[Stored items]
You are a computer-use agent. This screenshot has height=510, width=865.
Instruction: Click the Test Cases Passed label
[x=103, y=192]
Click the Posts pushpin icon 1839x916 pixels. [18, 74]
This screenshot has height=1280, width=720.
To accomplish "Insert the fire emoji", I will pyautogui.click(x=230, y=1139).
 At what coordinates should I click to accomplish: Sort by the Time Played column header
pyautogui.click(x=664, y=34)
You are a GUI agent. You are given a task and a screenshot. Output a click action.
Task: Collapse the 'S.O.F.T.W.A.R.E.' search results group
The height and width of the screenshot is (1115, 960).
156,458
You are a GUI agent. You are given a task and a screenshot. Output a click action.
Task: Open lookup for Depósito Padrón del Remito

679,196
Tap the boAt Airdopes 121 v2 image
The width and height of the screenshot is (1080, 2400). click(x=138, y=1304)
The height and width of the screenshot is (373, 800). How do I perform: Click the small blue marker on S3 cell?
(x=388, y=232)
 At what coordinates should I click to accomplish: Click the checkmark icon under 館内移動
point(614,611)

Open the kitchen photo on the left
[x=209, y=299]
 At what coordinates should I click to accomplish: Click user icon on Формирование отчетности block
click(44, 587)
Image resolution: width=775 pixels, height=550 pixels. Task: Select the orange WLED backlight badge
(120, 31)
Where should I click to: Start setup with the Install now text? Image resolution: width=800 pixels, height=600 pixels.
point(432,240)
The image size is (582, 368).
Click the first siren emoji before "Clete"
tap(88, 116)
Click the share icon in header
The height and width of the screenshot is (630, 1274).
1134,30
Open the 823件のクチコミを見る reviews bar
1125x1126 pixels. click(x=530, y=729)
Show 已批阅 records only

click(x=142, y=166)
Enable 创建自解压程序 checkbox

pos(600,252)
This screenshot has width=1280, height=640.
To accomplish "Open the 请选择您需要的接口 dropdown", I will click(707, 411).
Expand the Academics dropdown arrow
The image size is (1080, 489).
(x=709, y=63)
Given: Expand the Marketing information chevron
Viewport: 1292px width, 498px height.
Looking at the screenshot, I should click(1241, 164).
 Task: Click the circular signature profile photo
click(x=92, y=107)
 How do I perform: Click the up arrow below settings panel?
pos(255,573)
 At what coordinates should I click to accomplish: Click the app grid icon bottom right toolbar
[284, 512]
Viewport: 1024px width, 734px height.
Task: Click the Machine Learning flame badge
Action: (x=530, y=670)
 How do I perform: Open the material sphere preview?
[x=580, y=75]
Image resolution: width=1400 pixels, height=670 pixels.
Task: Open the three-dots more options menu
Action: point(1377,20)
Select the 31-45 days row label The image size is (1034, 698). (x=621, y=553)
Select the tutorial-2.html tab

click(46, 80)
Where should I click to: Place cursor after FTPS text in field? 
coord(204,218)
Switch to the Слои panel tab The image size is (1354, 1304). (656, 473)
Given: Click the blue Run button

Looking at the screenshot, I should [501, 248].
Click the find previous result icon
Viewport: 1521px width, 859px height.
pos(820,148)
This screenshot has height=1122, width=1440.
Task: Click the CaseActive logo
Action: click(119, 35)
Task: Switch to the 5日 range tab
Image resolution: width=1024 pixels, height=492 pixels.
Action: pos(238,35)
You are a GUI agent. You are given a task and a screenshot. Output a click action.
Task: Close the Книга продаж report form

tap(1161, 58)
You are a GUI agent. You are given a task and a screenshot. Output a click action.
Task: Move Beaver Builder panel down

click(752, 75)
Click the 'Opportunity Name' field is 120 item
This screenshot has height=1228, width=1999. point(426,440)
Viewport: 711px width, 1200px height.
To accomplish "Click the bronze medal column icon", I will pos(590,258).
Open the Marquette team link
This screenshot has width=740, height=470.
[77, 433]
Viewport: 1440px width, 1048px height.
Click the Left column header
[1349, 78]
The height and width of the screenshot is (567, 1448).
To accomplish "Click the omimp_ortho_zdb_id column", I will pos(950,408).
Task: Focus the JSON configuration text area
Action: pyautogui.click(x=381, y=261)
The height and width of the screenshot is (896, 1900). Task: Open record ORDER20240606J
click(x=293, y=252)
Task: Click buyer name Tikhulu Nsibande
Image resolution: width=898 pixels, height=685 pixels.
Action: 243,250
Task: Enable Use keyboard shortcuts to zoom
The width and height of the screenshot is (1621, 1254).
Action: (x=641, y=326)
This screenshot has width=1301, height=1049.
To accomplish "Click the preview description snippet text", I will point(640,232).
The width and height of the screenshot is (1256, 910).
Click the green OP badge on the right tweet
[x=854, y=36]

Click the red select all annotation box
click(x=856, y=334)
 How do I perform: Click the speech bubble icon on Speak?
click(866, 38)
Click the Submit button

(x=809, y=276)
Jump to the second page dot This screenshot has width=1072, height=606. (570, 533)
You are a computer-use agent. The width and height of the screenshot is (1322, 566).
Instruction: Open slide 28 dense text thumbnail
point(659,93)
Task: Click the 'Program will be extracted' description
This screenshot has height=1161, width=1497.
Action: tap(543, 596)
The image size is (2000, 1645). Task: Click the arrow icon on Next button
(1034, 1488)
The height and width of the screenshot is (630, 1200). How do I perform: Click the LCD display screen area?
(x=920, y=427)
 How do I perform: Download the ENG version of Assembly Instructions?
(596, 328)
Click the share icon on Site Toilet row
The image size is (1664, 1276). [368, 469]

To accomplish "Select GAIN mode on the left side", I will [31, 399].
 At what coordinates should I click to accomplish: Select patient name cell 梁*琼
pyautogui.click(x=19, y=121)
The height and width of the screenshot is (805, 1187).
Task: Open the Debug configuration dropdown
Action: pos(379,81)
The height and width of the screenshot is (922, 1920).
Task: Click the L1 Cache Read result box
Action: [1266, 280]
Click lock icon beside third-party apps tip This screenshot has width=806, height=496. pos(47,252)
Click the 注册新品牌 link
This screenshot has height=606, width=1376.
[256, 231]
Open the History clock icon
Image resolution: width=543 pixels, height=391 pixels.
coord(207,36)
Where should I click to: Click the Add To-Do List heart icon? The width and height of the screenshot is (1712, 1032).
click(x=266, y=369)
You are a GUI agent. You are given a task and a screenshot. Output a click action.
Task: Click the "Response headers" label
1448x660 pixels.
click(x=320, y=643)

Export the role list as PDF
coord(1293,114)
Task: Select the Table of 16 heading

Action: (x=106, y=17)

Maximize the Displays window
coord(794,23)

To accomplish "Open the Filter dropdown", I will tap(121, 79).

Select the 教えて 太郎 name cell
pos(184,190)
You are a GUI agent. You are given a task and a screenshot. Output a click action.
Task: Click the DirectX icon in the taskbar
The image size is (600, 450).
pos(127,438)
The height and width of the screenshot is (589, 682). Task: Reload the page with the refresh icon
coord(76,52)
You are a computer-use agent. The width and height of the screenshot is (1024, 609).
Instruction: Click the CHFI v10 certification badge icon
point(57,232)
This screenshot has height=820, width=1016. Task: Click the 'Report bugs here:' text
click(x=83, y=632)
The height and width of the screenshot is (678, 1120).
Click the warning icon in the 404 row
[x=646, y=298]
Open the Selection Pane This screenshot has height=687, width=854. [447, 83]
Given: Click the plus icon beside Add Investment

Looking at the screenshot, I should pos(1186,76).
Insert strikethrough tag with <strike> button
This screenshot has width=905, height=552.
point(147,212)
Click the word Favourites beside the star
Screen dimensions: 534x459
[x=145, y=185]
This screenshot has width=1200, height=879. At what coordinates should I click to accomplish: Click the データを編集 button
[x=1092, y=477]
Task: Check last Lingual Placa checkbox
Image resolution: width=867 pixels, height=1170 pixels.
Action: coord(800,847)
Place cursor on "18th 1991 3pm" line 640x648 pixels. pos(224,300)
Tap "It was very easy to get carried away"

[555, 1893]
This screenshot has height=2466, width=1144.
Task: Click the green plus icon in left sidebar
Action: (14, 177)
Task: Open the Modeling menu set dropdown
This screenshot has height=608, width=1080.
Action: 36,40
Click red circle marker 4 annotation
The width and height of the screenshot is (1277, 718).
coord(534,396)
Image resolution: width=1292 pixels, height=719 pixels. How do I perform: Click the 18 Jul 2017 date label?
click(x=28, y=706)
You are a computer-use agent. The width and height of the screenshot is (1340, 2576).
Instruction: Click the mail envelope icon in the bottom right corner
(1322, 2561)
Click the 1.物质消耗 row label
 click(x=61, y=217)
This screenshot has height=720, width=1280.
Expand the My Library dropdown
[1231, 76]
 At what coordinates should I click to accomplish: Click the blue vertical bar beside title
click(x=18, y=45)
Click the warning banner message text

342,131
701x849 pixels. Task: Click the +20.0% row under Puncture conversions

_Problem requirements_
Whenever a line of the entries contains the string "description", copy that line.

_Response to this task_
To accomplish "Click the preview description snippet text", I will point(640,232).
Task: Click the 'Program will be extracted' description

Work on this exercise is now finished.